═══ Given text

The King Edward VII Memorial is a sculpture in memory of King Edward VII, relocated from Highgate Park to Centenary Square, Birmingham, England.

In 1910, the Birmingham Mail launched an appeal to erect a statue to Edward VII in order to commemorate his reign. Over £5,000 were quickly raised, and an area within Birmingham Children's Hospital was allocated for its location (then located on Ladywood Road near Five Ways).

Albert Toft was commissioned to craft the statue, but the project immediately ran into problems. The statue was to be over six feet tall, making it difficult to find a large enough piece of Carrara marble for its construction. This problem was overcome and the project was well underway through 1912.

The statue was unveiled in Victoria Square on St George's Day, 23 April 1913 by Princess Louise, Duchess of Argyll. It stood next to a statue of Queen Victoria. However, soon afterwards these statues were criticized as being of "ill matched designs". The statue of Edward VII was moved to Highgate Park when Victoria Square was remodeled in 1951.

The statue was the subject of theft in the 1970s and 1980s, beginning with the Saint George's lance and then the three bronze groups in 1985 and 1986, none of which have been recovered.

══════

Work request — Copy the passage on the King Edward VII Memorial from "The King Edward" to "underway through 1912.", swapping "Carrara marble" for "Portland stone".

═══ Excerpted data

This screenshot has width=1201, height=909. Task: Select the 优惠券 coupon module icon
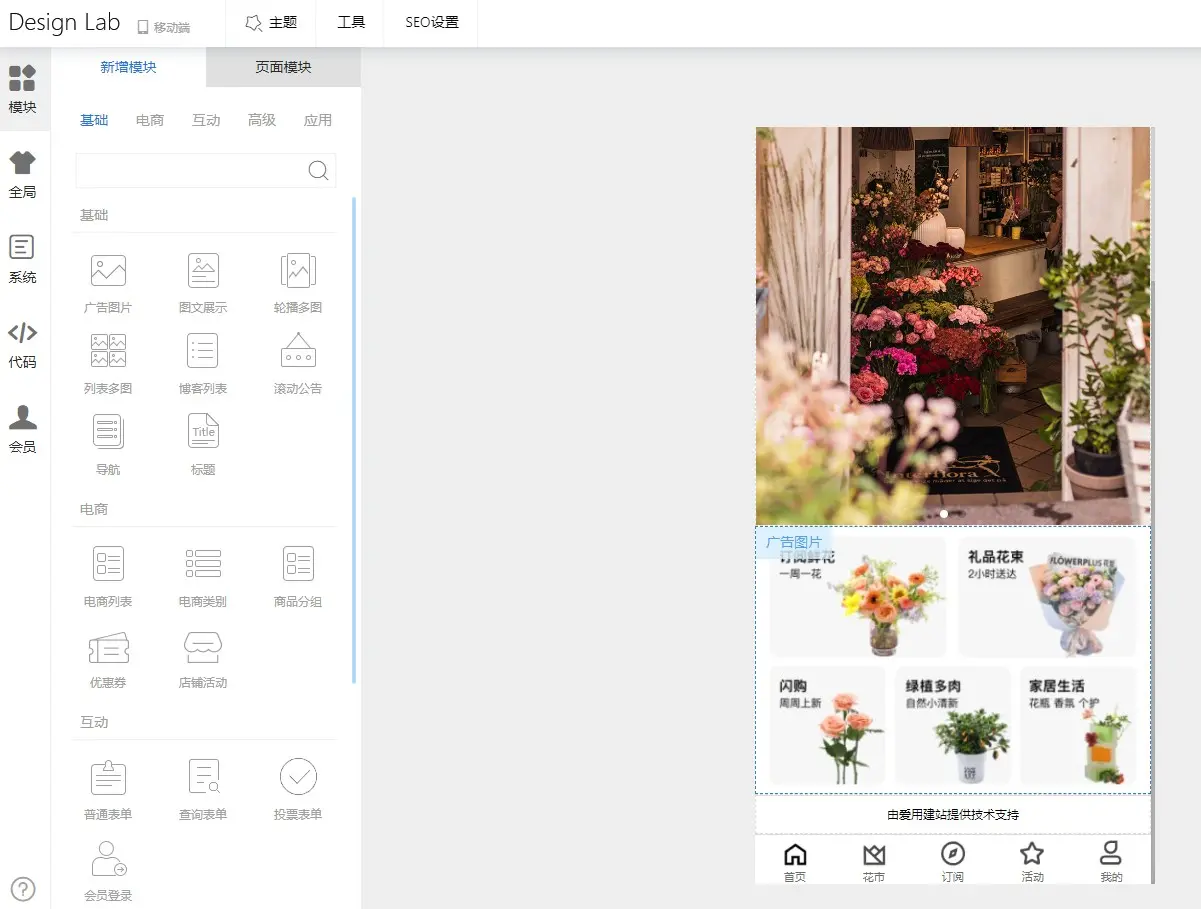click(108, 649)
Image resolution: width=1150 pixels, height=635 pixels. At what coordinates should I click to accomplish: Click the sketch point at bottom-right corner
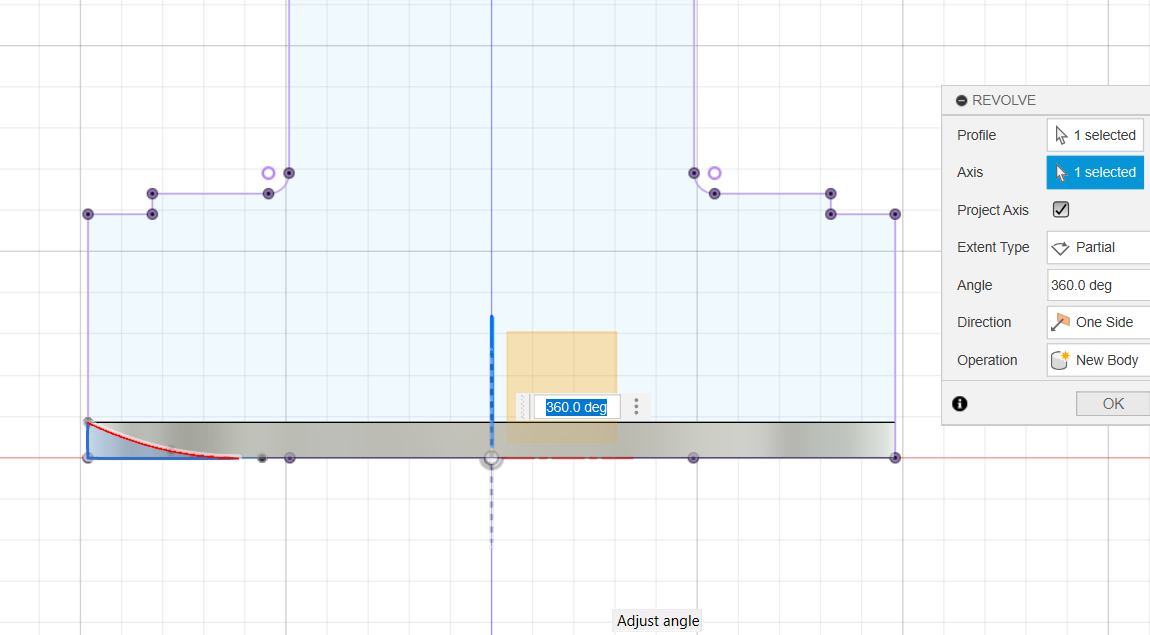(895, 457)
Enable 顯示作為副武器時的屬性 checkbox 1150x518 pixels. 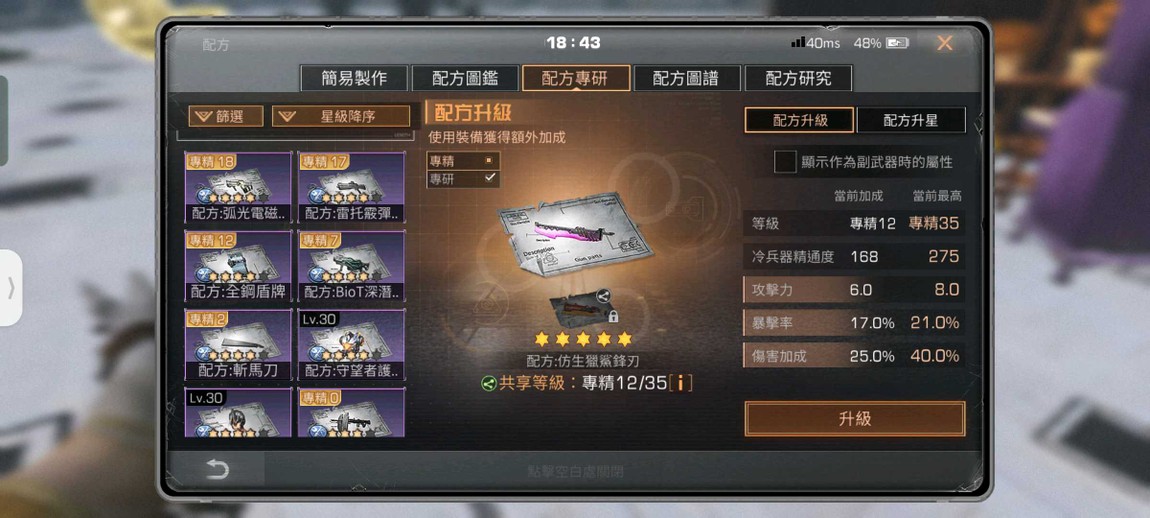785,162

══════

Response box —
The King Edward VII Memorial is a sculpture in memory of King Edward VII, relocated from Highgate Park to Centenary Square, Birmingham, England.

In 1910, the Birmingham Mail launched an appeal to erect a statue to Edward VII in order to commemorate his reign. Over £5,000 were quickly raised, and an area within Birmingham Children's Hospital was allocated for its location (then located on Ladywood Road near Five Ways).

Albert Toft was commissioned to craft the statue, but the project immediately ran into problems. The statue was to be over six feet tall, making it difficult to find a large enough piece of Portland stone for its construction. This problem was overcome and the project was well underway through 1912.